■ EXERCISE INSTRUCTIONS:
Rewrite the entries starting with the line containing "This screenshot has width=1920, height=1020." and continuing through the line containing "I will pos(98,35).", replacing "settings" with "configuration" and leaving everything else unchanged.

■ Word and element locating data:
** begin **

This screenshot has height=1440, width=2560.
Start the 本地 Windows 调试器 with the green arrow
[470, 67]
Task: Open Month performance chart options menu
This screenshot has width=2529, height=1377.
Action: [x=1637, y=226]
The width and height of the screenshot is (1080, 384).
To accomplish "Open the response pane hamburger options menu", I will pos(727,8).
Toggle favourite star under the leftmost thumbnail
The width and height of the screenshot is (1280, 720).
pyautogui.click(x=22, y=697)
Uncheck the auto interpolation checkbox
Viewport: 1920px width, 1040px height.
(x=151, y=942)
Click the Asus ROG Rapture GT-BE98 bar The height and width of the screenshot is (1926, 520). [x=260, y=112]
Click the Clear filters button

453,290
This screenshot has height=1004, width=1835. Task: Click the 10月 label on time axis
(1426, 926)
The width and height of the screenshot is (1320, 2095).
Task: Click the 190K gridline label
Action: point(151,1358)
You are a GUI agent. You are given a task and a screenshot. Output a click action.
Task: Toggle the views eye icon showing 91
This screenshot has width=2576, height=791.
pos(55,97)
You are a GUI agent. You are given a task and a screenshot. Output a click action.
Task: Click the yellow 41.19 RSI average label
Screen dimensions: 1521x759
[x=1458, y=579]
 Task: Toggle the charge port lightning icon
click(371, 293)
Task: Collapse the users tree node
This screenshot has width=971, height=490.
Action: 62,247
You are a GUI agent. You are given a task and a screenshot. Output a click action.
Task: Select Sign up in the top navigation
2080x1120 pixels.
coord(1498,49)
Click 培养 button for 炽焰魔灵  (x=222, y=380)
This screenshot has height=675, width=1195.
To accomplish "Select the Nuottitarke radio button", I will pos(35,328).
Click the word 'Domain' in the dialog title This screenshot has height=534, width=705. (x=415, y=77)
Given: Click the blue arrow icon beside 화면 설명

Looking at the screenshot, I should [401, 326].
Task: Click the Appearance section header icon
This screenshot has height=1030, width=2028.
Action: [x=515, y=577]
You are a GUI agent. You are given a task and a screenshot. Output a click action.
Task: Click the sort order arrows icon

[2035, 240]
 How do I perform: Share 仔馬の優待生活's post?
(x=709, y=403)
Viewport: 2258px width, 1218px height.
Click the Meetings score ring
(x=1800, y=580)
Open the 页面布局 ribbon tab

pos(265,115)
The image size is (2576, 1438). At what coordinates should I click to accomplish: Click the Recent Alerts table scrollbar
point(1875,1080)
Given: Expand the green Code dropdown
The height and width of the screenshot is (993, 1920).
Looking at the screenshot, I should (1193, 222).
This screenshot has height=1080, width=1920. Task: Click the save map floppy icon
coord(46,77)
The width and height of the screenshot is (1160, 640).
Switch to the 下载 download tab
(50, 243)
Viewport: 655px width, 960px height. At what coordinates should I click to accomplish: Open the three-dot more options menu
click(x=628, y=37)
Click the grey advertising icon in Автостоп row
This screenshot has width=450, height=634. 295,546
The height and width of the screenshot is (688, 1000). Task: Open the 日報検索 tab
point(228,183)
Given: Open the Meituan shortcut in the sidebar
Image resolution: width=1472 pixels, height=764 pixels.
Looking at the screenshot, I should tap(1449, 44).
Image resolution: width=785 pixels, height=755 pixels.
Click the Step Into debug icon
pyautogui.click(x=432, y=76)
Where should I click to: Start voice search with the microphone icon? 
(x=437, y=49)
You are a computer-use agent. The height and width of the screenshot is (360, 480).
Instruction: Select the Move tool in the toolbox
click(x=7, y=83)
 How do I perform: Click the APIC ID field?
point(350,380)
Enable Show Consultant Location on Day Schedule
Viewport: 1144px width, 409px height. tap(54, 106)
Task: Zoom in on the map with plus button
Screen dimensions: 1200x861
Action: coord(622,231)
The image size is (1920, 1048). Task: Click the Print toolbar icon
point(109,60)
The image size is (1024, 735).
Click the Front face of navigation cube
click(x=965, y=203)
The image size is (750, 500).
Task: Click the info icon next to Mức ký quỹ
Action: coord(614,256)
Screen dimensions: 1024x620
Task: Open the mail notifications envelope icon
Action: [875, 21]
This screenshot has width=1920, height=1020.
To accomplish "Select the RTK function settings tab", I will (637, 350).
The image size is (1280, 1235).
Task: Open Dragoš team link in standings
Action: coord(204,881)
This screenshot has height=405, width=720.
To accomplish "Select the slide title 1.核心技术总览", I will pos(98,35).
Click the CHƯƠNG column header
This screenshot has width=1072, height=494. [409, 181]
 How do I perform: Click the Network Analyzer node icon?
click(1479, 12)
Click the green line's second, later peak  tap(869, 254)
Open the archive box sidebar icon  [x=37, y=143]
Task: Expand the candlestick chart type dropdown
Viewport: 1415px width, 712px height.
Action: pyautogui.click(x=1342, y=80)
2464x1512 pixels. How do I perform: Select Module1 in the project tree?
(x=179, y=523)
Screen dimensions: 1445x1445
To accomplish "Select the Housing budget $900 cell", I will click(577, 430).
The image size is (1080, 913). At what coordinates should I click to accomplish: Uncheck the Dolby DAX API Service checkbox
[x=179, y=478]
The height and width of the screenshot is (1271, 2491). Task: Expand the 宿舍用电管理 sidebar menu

** end **

■ WRITTEN ANSWER:
This screenshot has width=1920, height=1020.
To accomplish "Select the RTK function configuration tab", I will (637, 350).
The image size is (1280, 1235).
Task: Open Dragoš team link in standings
Action: coord(204,881)
This screenshot has height=405, width=720.
To accomplish "Select the slide title 1.核心技术总览", I will pos(98,35).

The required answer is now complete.